A “religious status quo” agreement between Israeli religious and secular authorities in 1948 established the Chief Rabbinate as the supreme religious and spiritual authority for the Jewish people in Israel. But, in recent years, Chief Rabbinate actions and pronouncements on personal status issues and the legitimacy of non-Orthodox movements have raised rancor in the American Jewish community, as well as in Israel.
AJC provided examples of Chief Rabbinate actions and pronouncements that “threaten to divide the Jewish people and risk an anti-religious backlash against Judaism itself within the Jewish state.” These include nullifying retroactively conversions performed in the U.S., including by Orthodox rabbis; barring civil marriages in Israel; and delegitimizing the Reform and Conservative movements.

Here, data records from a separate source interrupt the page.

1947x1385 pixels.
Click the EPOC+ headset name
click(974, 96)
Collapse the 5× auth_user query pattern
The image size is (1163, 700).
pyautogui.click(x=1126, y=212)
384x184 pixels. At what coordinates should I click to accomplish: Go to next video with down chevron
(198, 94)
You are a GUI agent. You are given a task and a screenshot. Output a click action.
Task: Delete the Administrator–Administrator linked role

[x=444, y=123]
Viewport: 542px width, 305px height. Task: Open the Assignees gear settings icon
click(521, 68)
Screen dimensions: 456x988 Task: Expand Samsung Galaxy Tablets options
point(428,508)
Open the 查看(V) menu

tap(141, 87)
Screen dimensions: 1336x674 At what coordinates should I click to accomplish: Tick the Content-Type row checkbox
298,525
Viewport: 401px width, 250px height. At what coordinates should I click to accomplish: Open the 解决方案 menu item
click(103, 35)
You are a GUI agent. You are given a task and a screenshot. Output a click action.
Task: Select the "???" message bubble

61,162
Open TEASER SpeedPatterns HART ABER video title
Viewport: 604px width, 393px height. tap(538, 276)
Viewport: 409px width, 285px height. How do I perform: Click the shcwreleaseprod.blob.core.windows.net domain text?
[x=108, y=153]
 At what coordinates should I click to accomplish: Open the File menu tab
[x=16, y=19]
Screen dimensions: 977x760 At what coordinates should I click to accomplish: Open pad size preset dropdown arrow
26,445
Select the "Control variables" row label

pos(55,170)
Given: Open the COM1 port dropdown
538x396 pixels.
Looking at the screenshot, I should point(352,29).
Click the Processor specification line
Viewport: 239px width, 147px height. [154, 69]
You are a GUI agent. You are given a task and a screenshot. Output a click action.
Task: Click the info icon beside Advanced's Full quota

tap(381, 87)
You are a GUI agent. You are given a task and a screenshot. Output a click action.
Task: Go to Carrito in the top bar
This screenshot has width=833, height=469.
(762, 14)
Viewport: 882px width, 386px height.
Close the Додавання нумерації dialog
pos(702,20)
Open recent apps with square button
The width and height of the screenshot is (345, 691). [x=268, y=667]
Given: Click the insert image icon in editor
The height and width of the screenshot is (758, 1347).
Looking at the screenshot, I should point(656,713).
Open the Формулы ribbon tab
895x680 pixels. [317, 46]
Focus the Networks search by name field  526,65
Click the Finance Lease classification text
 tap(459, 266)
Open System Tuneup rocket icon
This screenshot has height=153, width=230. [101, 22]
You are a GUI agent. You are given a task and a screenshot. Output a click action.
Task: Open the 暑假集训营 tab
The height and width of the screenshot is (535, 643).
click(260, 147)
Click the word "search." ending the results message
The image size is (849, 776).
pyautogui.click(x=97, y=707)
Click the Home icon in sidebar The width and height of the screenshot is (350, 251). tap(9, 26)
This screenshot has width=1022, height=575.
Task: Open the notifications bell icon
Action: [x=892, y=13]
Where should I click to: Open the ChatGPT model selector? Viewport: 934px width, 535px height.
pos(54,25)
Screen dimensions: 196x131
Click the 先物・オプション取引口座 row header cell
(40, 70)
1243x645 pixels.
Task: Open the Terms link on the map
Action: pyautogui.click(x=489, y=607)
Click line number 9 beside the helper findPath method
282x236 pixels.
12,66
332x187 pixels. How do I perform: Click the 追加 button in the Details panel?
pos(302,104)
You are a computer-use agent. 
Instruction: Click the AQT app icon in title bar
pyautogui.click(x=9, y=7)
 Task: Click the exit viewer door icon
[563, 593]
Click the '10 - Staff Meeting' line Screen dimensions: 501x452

AJC urged the Israeli government “to undertake promptly all needed actions” to remove the Chief Rabbinate’s monopoly over issues of personal status, including marriage, divorce, burial, and conversion to Judaism. And, AJC called on the Israeli government to ensure that all organized American Jewish denominations are recognized by Israeli government bodies, and accorded the same rights and privileges as other currently sanctioned religious communities present in Israel.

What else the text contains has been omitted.